Methane Oxidation by H2O2 over Different Cu-Species of Cu-ZSM-5 Catalysts

Abstract

Cu(Fe)-containing zeolites are promising catalysts for biomimetic functionalization of light hydrocarbons. Catalysts with various copper states have been elaborated and studied in the peroxide oxidation of methane to methanol and formic acid. ICP-AES, UV–vis DR, EPR, NH3-TPD, H2-TPR, and N2 adsorption techniques were used for the characterization of the Cu(II) states, the textural, acidic and redox properties of the catalysts. The prepared zeolites contained the following Cu species: (1) isolated Cu2+ ions, (2) square planar binuclear oxo/hydroxo complexes ([Cu2(OH)2]2+) in the zeolite channels, (3) CuO- and/or Cu(OH)2-like clusters and nanoparticles on the zeolite external surface. UV–vis DR spectroscopy also was used for studying the ability of different Cu-ZSM-5 to form Cu peroxocomplexes with H2O2. Three types of peroxocomplexes were detected.
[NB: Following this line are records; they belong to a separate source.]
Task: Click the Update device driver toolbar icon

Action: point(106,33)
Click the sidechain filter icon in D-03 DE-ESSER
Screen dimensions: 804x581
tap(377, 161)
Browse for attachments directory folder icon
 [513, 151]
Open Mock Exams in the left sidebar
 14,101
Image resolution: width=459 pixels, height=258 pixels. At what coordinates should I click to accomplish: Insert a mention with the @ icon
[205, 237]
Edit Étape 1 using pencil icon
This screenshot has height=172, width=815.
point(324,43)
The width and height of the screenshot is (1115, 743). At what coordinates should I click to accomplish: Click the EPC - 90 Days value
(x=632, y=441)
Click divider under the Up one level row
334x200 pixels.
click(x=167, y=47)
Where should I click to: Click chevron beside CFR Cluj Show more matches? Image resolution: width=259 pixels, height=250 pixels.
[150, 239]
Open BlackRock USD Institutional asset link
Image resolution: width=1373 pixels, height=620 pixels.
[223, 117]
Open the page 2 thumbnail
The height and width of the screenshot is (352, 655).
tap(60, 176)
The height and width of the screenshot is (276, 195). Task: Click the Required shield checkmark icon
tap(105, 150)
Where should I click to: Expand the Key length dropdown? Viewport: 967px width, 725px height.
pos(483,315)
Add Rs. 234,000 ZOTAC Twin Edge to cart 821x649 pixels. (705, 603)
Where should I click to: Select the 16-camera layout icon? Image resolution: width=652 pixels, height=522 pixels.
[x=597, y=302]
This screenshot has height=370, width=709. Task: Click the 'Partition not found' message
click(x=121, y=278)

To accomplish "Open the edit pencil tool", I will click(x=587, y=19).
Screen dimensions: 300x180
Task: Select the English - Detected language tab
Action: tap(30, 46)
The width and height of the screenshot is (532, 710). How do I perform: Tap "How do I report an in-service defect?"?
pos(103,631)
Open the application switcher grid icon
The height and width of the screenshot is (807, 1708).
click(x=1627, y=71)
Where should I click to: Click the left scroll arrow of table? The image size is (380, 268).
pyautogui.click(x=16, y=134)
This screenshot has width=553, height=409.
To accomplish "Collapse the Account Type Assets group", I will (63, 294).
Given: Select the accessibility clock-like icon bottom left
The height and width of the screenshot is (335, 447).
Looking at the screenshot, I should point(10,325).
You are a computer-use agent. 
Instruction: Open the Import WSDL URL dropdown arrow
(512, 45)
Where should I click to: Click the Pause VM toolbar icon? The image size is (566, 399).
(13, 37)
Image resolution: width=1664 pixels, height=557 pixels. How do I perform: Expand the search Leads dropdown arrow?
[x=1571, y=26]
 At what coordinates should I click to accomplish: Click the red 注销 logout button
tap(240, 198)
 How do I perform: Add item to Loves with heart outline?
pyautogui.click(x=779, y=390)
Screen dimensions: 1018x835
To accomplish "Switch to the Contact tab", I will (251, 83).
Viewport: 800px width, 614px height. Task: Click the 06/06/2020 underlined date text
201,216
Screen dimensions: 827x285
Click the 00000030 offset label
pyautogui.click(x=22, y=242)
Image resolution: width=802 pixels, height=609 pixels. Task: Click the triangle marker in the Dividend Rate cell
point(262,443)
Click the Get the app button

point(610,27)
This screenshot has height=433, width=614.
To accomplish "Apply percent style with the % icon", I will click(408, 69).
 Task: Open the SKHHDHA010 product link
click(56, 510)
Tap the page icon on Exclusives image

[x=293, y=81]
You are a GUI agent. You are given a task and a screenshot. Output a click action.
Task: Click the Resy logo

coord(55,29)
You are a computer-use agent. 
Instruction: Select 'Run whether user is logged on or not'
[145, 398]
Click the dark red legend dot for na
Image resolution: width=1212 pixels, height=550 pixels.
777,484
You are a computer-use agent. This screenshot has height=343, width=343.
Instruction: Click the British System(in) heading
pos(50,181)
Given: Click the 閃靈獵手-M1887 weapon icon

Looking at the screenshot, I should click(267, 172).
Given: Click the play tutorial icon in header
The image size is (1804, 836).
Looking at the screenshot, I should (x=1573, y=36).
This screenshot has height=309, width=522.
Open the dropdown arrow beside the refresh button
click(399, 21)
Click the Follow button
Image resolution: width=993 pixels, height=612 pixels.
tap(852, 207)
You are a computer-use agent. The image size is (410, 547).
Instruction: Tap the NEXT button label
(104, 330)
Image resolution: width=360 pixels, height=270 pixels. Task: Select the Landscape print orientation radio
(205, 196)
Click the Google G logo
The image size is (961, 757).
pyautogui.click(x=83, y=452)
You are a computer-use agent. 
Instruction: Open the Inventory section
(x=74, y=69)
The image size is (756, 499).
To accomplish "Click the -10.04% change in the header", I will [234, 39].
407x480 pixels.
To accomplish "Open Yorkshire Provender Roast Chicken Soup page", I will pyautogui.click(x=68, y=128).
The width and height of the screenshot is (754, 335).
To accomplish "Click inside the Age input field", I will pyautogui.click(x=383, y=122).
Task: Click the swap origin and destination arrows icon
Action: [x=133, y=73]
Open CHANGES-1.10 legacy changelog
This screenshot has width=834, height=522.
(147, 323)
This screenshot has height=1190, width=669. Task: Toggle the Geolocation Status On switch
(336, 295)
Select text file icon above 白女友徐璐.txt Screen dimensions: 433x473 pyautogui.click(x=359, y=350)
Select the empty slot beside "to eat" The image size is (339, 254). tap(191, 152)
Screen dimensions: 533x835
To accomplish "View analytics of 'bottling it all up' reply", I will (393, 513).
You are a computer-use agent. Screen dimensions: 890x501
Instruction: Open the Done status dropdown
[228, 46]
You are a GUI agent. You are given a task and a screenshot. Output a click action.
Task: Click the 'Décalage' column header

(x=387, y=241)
These were terminal Cu–OOH originated from the isolated Cu2+ ions, binuclear Cu(II) with a terminal OOH group and the binuclear Cu(II) with a bridging OO-group formed from the Cu-species with extra lattice oxygen. 1H and 13C NMR analysis revealed the formation of methylhydroperoxide, formaldehyde, and CO2 as side products during peroxide oxidation of methane. Two pathways of methane oxidation with hydrogen peroxide involving both binuclear Cu-species with extra-lattice oxygen and isolated Fe-sites and/or oligomer oxo-clusters of Fe(III) ions were supposed.